Carly Fiorina, Hewlett-Packard: Compaq Merger
While the Itanium partnership with Intel surely started HP down the road to hell, it was accelerated in 2001 when HP, under the guidance of CEO Carly Fiorina decided to merge with Compaq in a $25 billion dollar deal.

Many large shareholders opposed the merger, including Walter Hewlett, the company's outspoken director and son of the company's co-founder, who engaged in a proxy battle in an attempt to prevent it. The prime objection was that Compaq had many overlapping product lines and would get the company involved in the low-margin PC business that its main competitor, IBM, was already in the process of exiting.
Under Carly Fiorina's reign, the merged "New" HP lost half of its market value and the company incurred heavy job losses. Fiorina stepped down in 2005.

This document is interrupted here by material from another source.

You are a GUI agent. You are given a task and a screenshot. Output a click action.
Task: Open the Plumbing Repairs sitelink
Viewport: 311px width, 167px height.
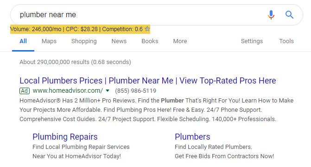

Since the Compaq merger, HP has endured numerous problems with failed initiatives, dubious acquisitions (3COM, EDS) and has been plagued with ineffective management, including two major ethics scandals that have forced Chairwoman Patricia Dunn and CEO Mark Hurd to resign. The PC business that HP gained from the Compaq merger is now in the process of being spun off, after losing money in the face of tremendous low-margin industry competition.


Jerry Yang Plays Hard To Get with Microsoft; Carol Bartz Gets Screwed
Yahoo! grew rapidly during the early 1990's as one of the first search engine companies and went on a steady path of acquiring smaller Web companies and offering other Internet portal services such as financial news, web and image hosting (such as Flickr) but its failure to adapt to competitive forces, notably the rise of Google and FaceBook, caused the company's revenue to go into decline as it was unable to monetize these properties effectively.

Looking to expand its online presence, Microsoft made an unsolicited offer to purchase Yahoo! Inc. In February 2008 for approximately $47 billion. CEO and co-founder Jerry Yang, playing hard-to-get, formally rejected the bid, stating that it "substantially undervalued" the company and was not in the interest of shareholders.

Weeks of back-and-forth of highly publicized meetings between the two companies resulted in a standoff.

Shareholder and Yahoo! investor Carl Icahn attempted to patch things up in a last ditch attempt to get the Redmond-based software giant to come back to the table and attempted to force Yang out via a board room coup, but Microsoft CEO Steve Ballmer had enough and walked away completely exasperated, directing his company to create its own search engine and web properties under the Bing and Windows Live brands.

The company entered a round of heavy layoffs in 2008 following the failed merger attempt with Microsoft, and the market value of the company went into steep decline. As of September 2011, the market capitalization of Yahoo! Inc. has plunged to a low of $17.66 Billion, a far cry from Microsoft's original offer of $47 Billion. Jerry Yang eventually found himself ousted and replaced with the very dynamic and outspoken CEO Carol Bartz in 2009, who ironically ended up entering a partnership agreement with Microsoft in a 10-year deal to use Bing as the search engine for Yahoo!.
Carol Bartz tried desperately to improve Yahoo's business, but was unable to turn the company around, whose initiatives had little support from her Board, and her tenure was marked by yet another round of heavy layoffs. On September 6, 2011, the Yahoo CEO picked up her iPad and sent a broadcast email her employees, notifying them that the Chairman of the Board of Directors had just fired her via prepared company statement during an impersonal, cowardly phone call.

While Steve Ballmer and Microsoft's investors are probably quite happy in retrospect that they walked away, for Yahoo, it will always permanently scar the company for what might have been because Jerry Yang decided to play hard-to-get -- and it is questionable at this point the the company will ever recover.